Figure 15-5. Available neighbor options.

graphics/15fig05.gif


struct neigh_table

include/net/neighbour.h


A neigh_table structure manages the neighbour structures of an address-resolution protocol (see Figure 15-4), and several tables like this can exist in one single computer. We describe only the special case with an ARP table here. The neigh_table instance of the ARP protocol can be reached either over the linked list in the neigh_table structures or directly over the arp_tbl pointer.

The most important fields in a neighbour hash table are as follows:

  • next: As mentioned earlier, a separate neigh_table instance is created for each protocol, and these instances are linearly linked. This is the purpose of the next pointer. The neigh_tables variables points to the beginning of the list.

  • family: This field stores the address family of neighbour entries. The ARP cache contains IP addresses, so this field takes the value AF_INET.

  • constructor(): This function pointer is used to generate a new neighbour entry. Depending on the protocol instance, different tasks may be required to generate such an entry. This is the reason why each protocol should have a special constructor. In the arp_tbl structure, this pointer references the function arp_constructor(), which will be described later.

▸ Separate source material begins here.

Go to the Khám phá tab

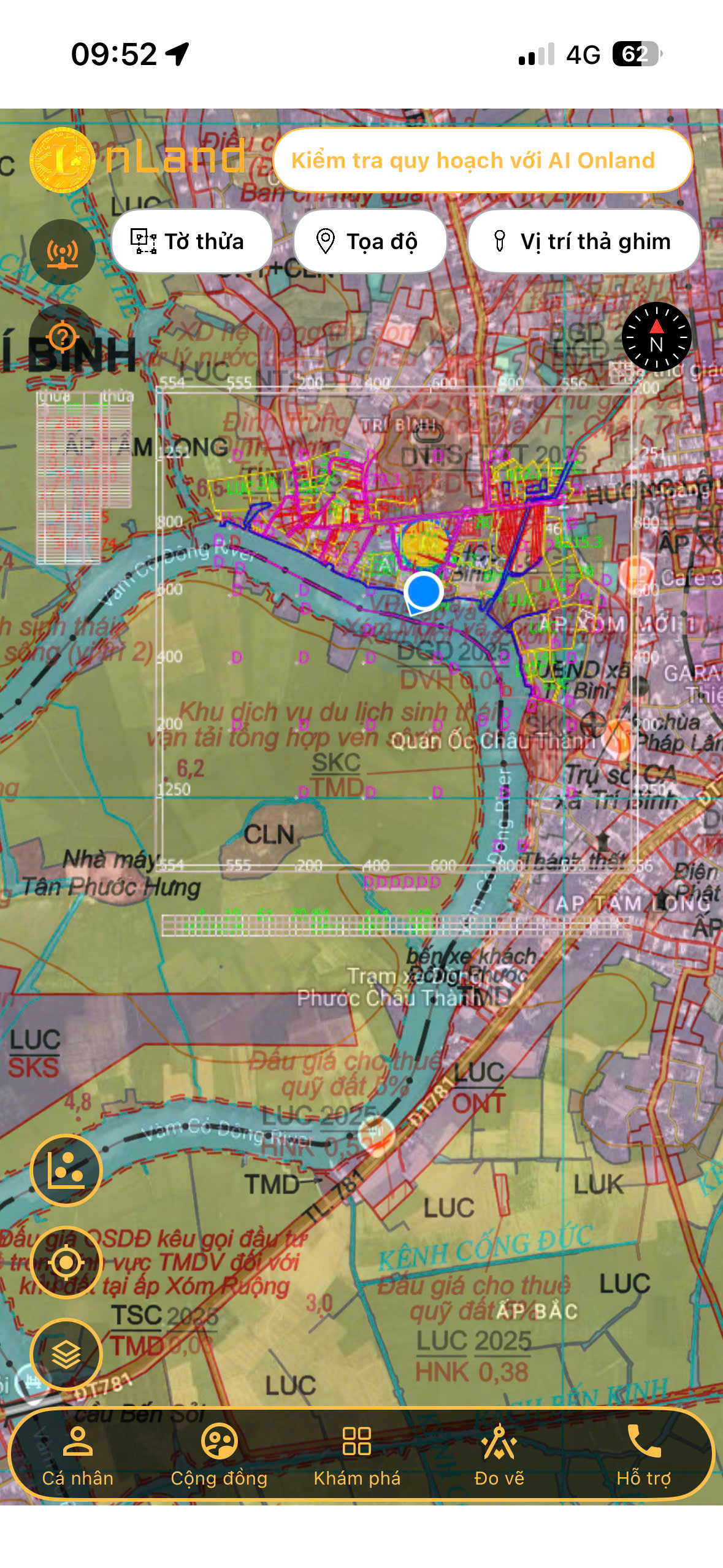pos(357,1455)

  • gc_timer: A garbage collection (GC) timer is created for each neigh_table cache. This timer checks the state of each entry and updates these states periodically. The handling routine used by this timer is neigh_periodic_timer().

  • hash_buckets [NEIGH_HASHMASK+1]: This table includes the pointers to the hash rows that link the neighbour entries linearly. The arp_hash() function is used to compute hash values.

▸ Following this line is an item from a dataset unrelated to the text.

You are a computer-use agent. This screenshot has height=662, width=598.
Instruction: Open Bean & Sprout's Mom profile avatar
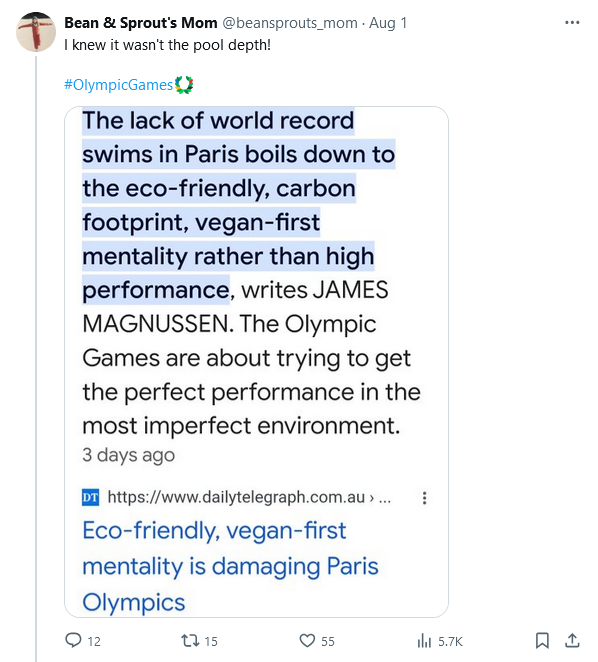pos(36,32)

  • phash_buckets [PNEIGH_HASHMASK+1]: This second hash table manages the neighbour structures entered when the computer is used as an ARP proxy.

struct neigh_ops

include/net/neighbour.h


The ops field of each neighbour structure includes a pointer to a neigh_ops structure. The available options define different types of neighbors and include several functions belonging to a neighbour type (connected_output(),hh_output(), etc.). For example, the functions needed to send packets to a neighboring computer are defined in the neighbour options. The following four types are available for entries in the ARP cache: generic, direct, hh, and broken.

The respective functions of these types are shown in Figure 15-5. Depending on the type of network device used, the ops fields for new neighbour structures in the arp_constructor() function are set to one of the following four options:

  • arp_direct_ops() is used when the existing network device does not include hardware headers (dev->hard_header == NULL). These stations are directly reachable, and no layer-2 packet header is required (e.g., for PPP).

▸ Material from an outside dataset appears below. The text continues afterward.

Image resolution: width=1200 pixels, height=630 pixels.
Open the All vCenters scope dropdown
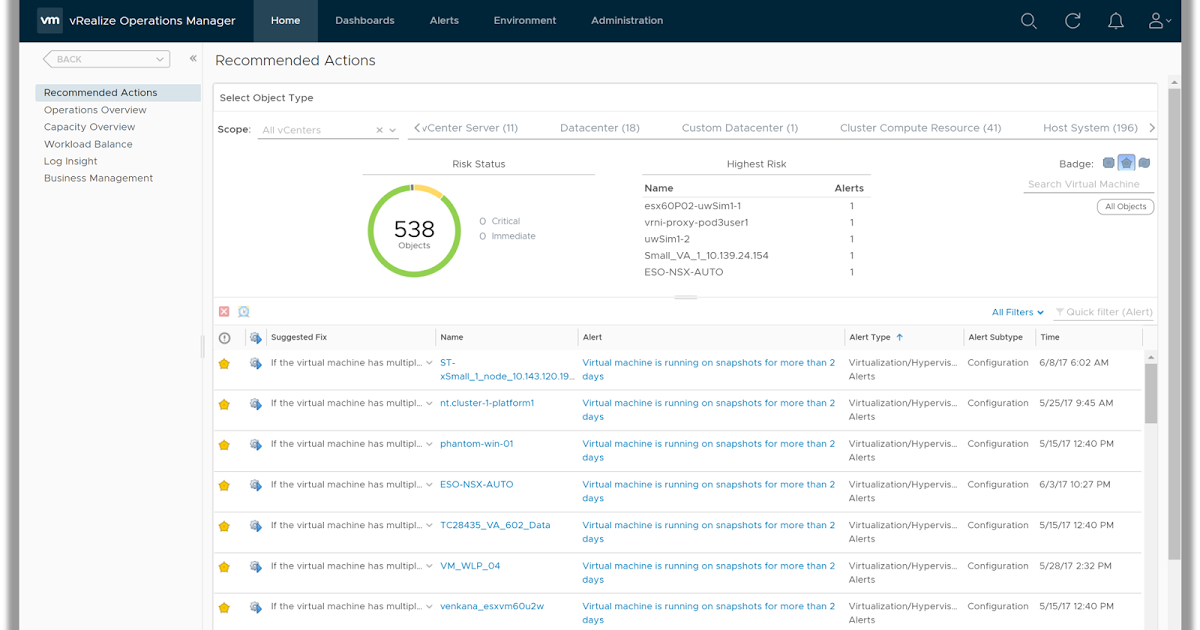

  • arp_broken_ops() is reserved for special network devices (ROSE, AX25, and NETROM).

  • arp_hh_ops() is set when the network device used has a cache for layer-2 packet headers (dev->hard_header_cache). In this case, the ops field is set to arp_hh_ops.

  • arp_generic_ops() is used when none of the above cases exists.

The output() functions of the neigh_ops structure are particularly important. Each neighbour structure includes an output() pointer that points to a function used to send data packets to a neighboring station. For ARP cache entries in the NUD_REACHABLE, NUD_PERMANENT, or NUD_NOARP state, the output() pointer references the function connected_output() of the neigh_ops structure; it is the fastest of all. connected_output() assumes that the neighboring computer is reachable, because these three states mean either that the reachability was confirmed recently or that no confirmation is required (permanent entry or point-to-point).

For neighbour stations in other states, the output() pointer references the output() function, which is slower and more careful. Direct reachability is doubted, so an initial attempt is made to obtain a confirmation of the neighboring computer's reachability (probe).

Possible States for neighbour Entries

It is theoretically possible to leave the entries for all neighboring stations ever learned in the ARP cache. However, there are several reasons why these entries are valid for a limited period of time. First, it would mean memory wasted to maintain entries for all these computers, especially if there is little or no data exchange with them. Second, we have to keep these entries consistent. For example, there can be a situation when the network adapter in a computer is replaced and so this computer will have a different layer-2 address. This computer could no longer be reached with the old mapping. Therefore, it is assumed that the mapping stored for a computer is no longer valid if that computer has not sent anything for some time.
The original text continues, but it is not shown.